In addition to having antimicrobial activity to control plant diseases, Bacillus spp. can also control plant diseases by inducing disease resistance in the host, such as B. siamensis B-612 increasing plant defense enzyme activities like peroxidase, associated with increased resistance to rice blast [19]. In this study, host catalase and peroxidase, superoxide dismutase, and lipoxygenase were measured, as they can act to inhibit and reduce damage caused by free radicals in cells and are often increased with diseases as the plant attempts to prevent damage caused by oxidative substances [62,63,64]. Infection by S. rolfsii triggered catalase, superoxide dismutase, and peroxidase activities that may have been related to oxidative stress and defense activation, but B. siamensis YB-1632 treatment also triggered these without pathogen infection, potentially providing a better antioxidative response of the plant at the start of infection.

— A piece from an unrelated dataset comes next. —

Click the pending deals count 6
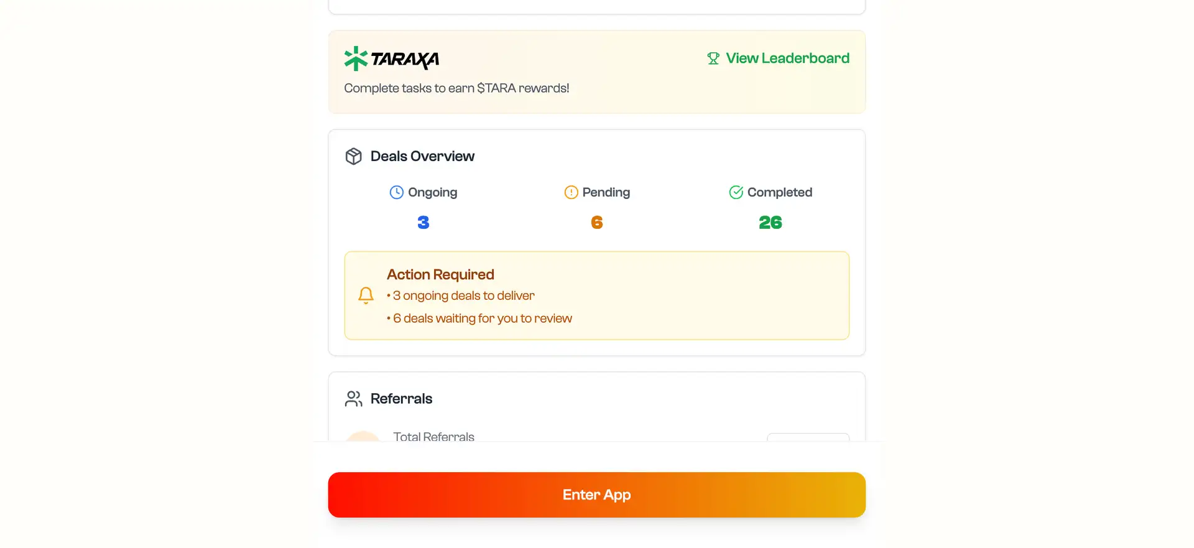 [597, 223]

The combination of S. rolfsii and B. siamensis YB-1632 resulted in the highest catalase, superoxide dismutase, and peroxidase activities compared to other treatments, indicating a stronger response of seedlings treated with B. siamensis YB-1632, potentially contributing to reduced disease. Lipoxygenase was different in that B. siamensis YB-1632 treatment alone lowered its activity and infection by S. rolfsii did not significantly increase it compared to the control. However, it was like the other plant enzyme activities measured in that the highest levels were observed with the combination of S. rolfsii and B. siamensis YB-1632, once again indicating induced disease resistance with the B. siamensis YB-1632 treatment.

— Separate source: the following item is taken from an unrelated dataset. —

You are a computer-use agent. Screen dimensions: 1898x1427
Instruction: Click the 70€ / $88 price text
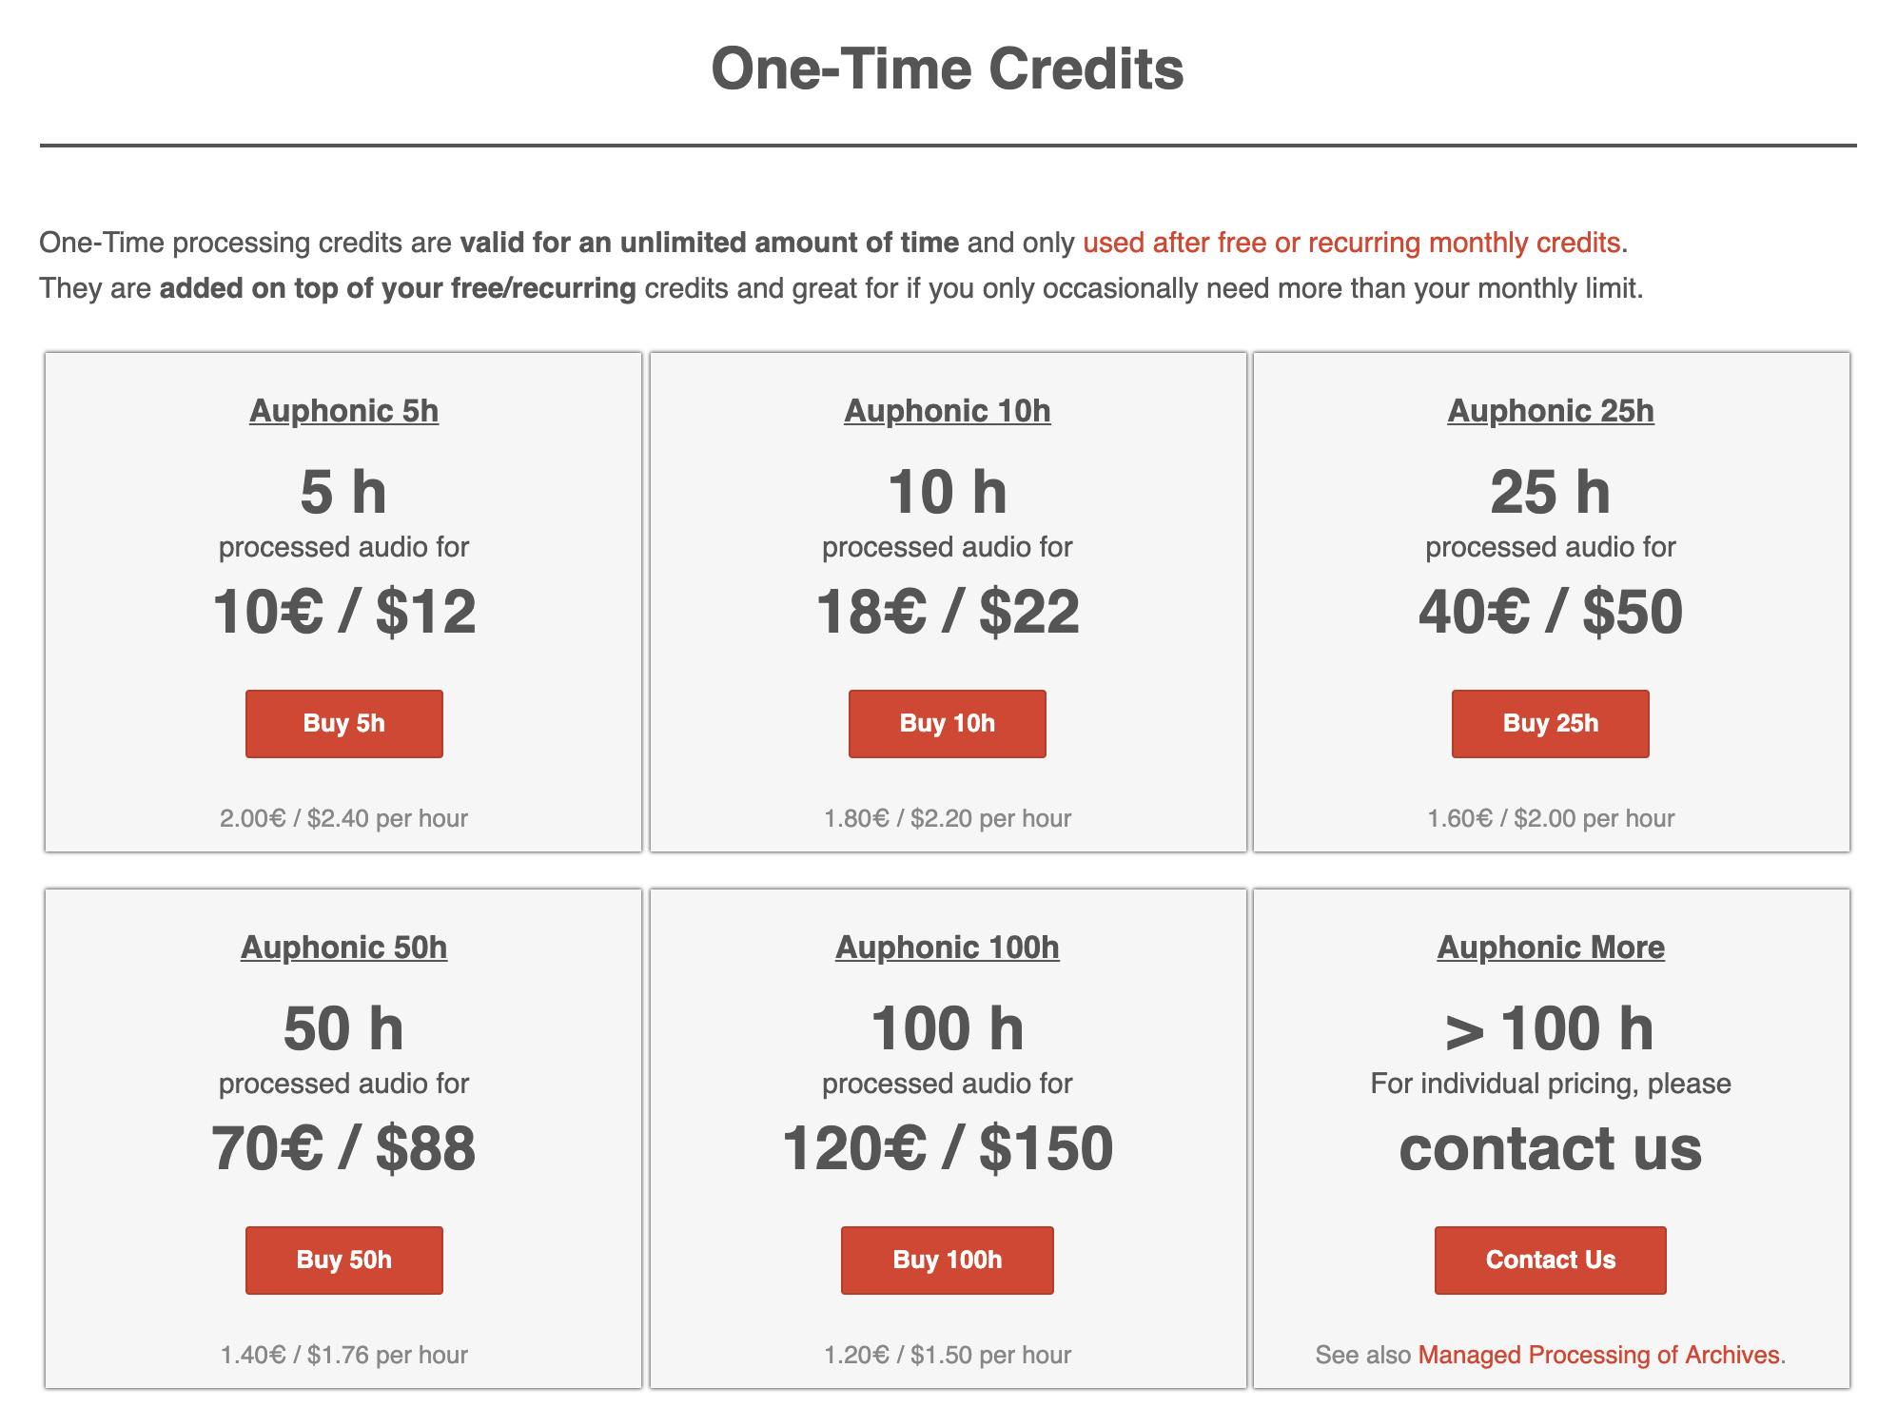(x=343, y=1147)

Although activities of antioxidative enzymes were triggered, it is important to determine if oxidative damage is occurring in the plant. MDA is a measurement of lipid peroxidation in plants [65]. MDA levels often increase with infections because reactive oxygen species (ROS) are produced in large quantities during plant disease, but biocontrol agents can lower this by triggering mechanisms like antioxidant enzymes to remove ROS [66]. In this study, MDA levels were not affected by YB-1632 alone but were increased with S. rolfsii infection. B. siamensis YB-1632-treated plants had less MDA than non-treated plants with S. rolfsii infection compared to the control. The combination of S. rolfsii and B. siamensis YB-1632 resulted in significantly lower MDA levels than S. rolfsii infection alone. This is consistent with B. siamensis YB-1632 antioxidative mechanisms, such as catalase and superoxide dismutase activities, to reduce phytopathogen-induced membrane damage, which could contribute to increased host resistance.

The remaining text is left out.